I have always taken the view that party members who support independence are perfectly entitled to campaign for it if they wish. This is not a new position and is one that I have taken ever since becoming Leader. I think it speaks volumes that so few, and no parliamentarians, take the option to do so. Yet, I will always defend the right of those who support independence to campaign for it.
I also want to attract liberals back to the party even if they support independence. Many feel compelled to back the SNP even if they are unhappy abut the performance of the SNP in government. I want them to know they have other options.
The 2016 election is an opportunity to fix the problems facing our public services.
The question in this election is not whether we should be independent or not. The question is how do we want to run our public services.
The problems are mounting for people in Scotland who rely on anything the Scottish Government is supposed to be doing.

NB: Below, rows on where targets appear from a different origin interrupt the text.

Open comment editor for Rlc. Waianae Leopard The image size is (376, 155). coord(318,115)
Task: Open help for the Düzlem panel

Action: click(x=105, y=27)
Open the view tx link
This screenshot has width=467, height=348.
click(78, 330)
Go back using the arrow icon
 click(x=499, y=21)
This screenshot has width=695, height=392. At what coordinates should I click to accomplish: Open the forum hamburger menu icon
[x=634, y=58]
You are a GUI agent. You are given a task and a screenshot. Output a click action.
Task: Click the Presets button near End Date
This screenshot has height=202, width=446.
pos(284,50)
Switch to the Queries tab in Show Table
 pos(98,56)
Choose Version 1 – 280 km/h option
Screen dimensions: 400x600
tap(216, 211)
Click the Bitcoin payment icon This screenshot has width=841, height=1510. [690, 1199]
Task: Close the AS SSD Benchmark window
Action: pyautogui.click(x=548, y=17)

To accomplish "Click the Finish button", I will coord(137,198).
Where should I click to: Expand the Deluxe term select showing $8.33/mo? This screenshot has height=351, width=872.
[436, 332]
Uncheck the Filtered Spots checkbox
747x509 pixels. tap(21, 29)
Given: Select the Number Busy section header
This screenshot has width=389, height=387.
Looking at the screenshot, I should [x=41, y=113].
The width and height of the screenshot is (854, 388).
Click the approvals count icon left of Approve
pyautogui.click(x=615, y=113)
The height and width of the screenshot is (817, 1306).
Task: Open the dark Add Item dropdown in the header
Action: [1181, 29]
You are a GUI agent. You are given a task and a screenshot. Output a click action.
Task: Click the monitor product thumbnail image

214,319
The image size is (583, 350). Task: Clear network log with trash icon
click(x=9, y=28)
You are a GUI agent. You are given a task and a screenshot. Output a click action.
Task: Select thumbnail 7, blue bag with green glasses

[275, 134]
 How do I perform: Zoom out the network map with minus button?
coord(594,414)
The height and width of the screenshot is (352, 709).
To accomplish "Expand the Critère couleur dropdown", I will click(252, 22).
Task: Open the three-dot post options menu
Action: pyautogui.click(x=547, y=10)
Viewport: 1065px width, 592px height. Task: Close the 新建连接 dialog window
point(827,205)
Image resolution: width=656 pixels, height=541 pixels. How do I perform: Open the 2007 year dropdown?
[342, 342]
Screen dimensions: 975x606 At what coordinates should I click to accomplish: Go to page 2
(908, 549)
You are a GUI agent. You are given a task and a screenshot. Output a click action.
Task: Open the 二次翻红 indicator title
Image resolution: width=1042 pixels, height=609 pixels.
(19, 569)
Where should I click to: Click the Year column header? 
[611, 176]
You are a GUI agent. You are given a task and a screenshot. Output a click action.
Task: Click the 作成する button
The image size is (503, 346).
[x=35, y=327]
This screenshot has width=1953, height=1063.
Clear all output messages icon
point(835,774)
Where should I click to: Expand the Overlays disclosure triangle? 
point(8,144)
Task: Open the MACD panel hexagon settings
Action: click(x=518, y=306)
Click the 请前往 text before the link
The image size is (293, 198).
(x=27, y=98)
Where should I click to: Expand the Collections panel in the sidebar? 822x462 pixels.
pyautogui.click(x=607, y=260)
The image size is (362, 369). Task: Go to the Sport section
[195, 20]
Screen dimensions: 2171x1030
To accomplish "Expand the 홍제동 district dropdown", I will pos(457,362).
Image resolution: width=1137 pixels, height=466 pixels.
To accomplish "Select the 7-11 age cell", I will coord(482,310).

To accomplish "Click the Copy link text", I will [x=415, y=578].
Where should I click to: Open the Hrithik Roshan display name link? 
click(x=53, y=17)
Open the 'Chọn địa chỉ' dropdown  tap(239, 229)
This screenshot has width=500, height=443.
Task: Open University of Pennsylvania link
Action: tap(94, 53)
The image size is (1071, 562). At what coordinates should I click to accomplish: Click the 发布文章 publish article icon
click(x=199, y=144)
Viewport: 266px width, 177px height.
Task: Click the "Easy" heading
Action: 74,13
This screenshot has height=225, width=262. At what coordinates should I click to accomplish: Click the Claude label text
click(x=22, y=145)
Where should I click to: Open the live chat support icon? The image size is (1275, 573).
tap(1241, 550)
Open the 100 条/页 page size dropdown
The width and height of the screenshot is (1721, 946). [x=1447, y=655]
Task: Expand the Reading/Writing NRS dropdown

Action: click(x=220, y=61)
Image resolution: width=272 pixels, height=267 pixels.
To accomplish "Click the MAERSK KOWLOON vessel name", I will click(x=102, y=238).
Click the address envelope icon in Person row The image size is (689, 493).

Children entering primary schools in Scotland today will most likely be in a bigger class size than those who have just left. Hundreds of children are facing waits of over six months for mental health treatment. The single police force is on its knees because of the mess created by centralisation. The Royal College of GPs says Scotland will be 700 short in just four years’ time.
My commitment to the United Kingdom remains as strong as ever. No-one should ever doubt that. But the next election should not be about independence. We have spent so much time debating our constitution over the last few years. Surely our schools, NHS, police and other public services deserve our time and attention now.
I want to make a direct plea to supporters of independence: If you want to fix the problems facing your local GP surgery, if you want to end industrial stop and search on our streets, if you want to put the treatment of mental ill health on an equal footing with physical health, there is a home for you in the Liberal Democrats.